«Je ne dialogue avec les morts»
par Kamel Daoud

Partout donc dans le monde arabe, l'usage est à celui d'inverser le bon sens : un peuple sort dans une place Tahrir Local ou une avenue Bourguiba du coin, le Pouvoir le frappe, puis le tue s'il insiste, puis l'infiltre, le divise, l'accuse, le cerne, l'isole, lui ment et lui démontre que le peuple ce n'est pas lui mais l'autre qui ne manifeste pas. Quelques jours ensuite le sang coule, l'histoire devient irréversible et les choses ont l'accent terrible du « trop tard ». Et c'est là que le Dictateur prend la posture hideuse de l'affreux voleur : il dit d'accord je pars (donc il admet qu'il n'est pas légitime) mais dans six mois, car je n'ai pas fini mon repas, je n'ai pas arrangé mes affaires ni pensé où scolariser mes enfants.
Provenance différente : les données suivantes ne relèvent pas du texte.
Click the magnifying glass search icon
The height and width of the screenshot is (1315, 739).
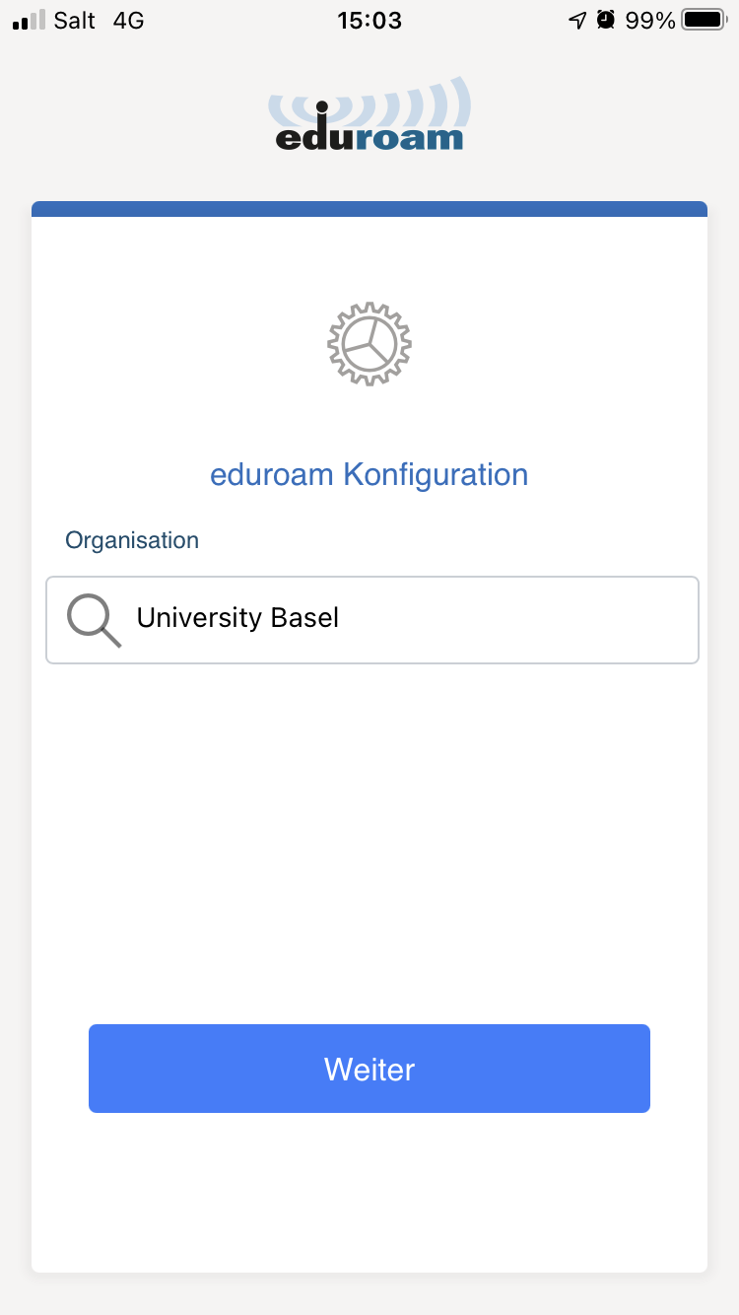pyautogui.click(x=94, y=621)
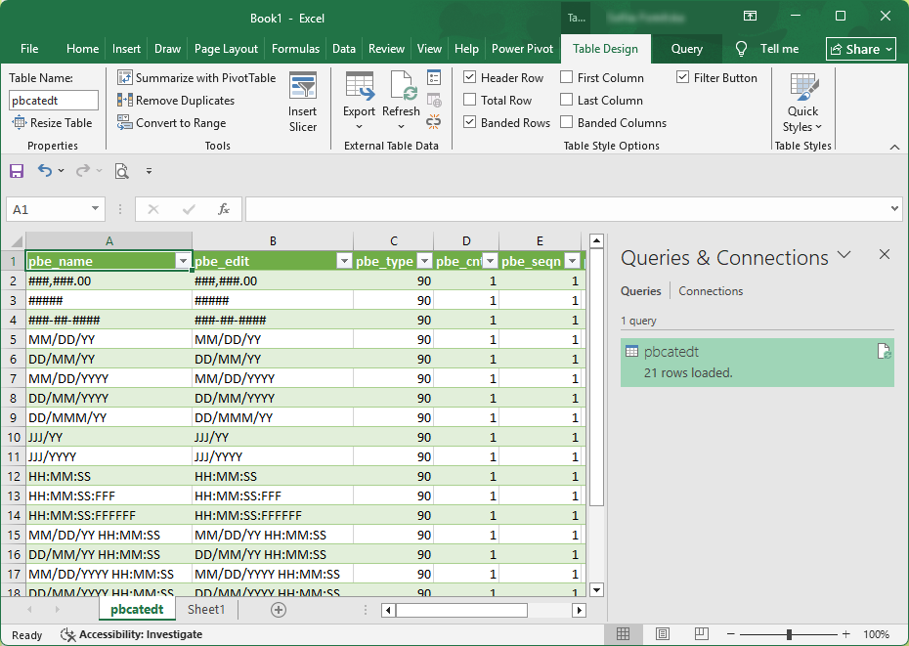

Ensuite le Dictateur, annonce les réformes, les nouveaux ministres et des « canaux » de dialogues avec l'opposition. Le tout servi sous le chapitre des choses qui arrivent si tard qu'elles n'ont plus de prénoms. D'où cette question : pourquoi on ne commence pas par le dialogue mais par la matraque ? Pour démontrer qui est le mâle dans le couple Peuple/Régime ? Pour tester si le mouvement est une révolution ou une promenade ? Pour augmenter les enchères de sa réédition ? On ne sait pas. Les réponses se valent. Dans tous les cas, elles ne servent à rien. Autant que les questions. Cela se passe ainsi quand on veut transformer une routine en une histoire d'amour par exemple : un couple se rencontre puis commence une série de retards, de malentendus, de mauvais son, d'insolences et désolation. Pour l'amour cela aboutit à avoir des enfants selon le conte. Dans le cas de la révolution, cela commence par les tuer. Chez nous, le Pouvoir ne dialogue qu'avec les martyrs morts : il dit qu'il leur parle la nuit tous les jours, qu'ils lui ont dit de continuer à gouverner le pays avec le regard dur, qu'ils sont heureux, qu'ils veulent que d'autres les rejoignent, que l'indépendance a été une réussite et qu'ils embrassent tout le monde et leur disent «mangez bien !».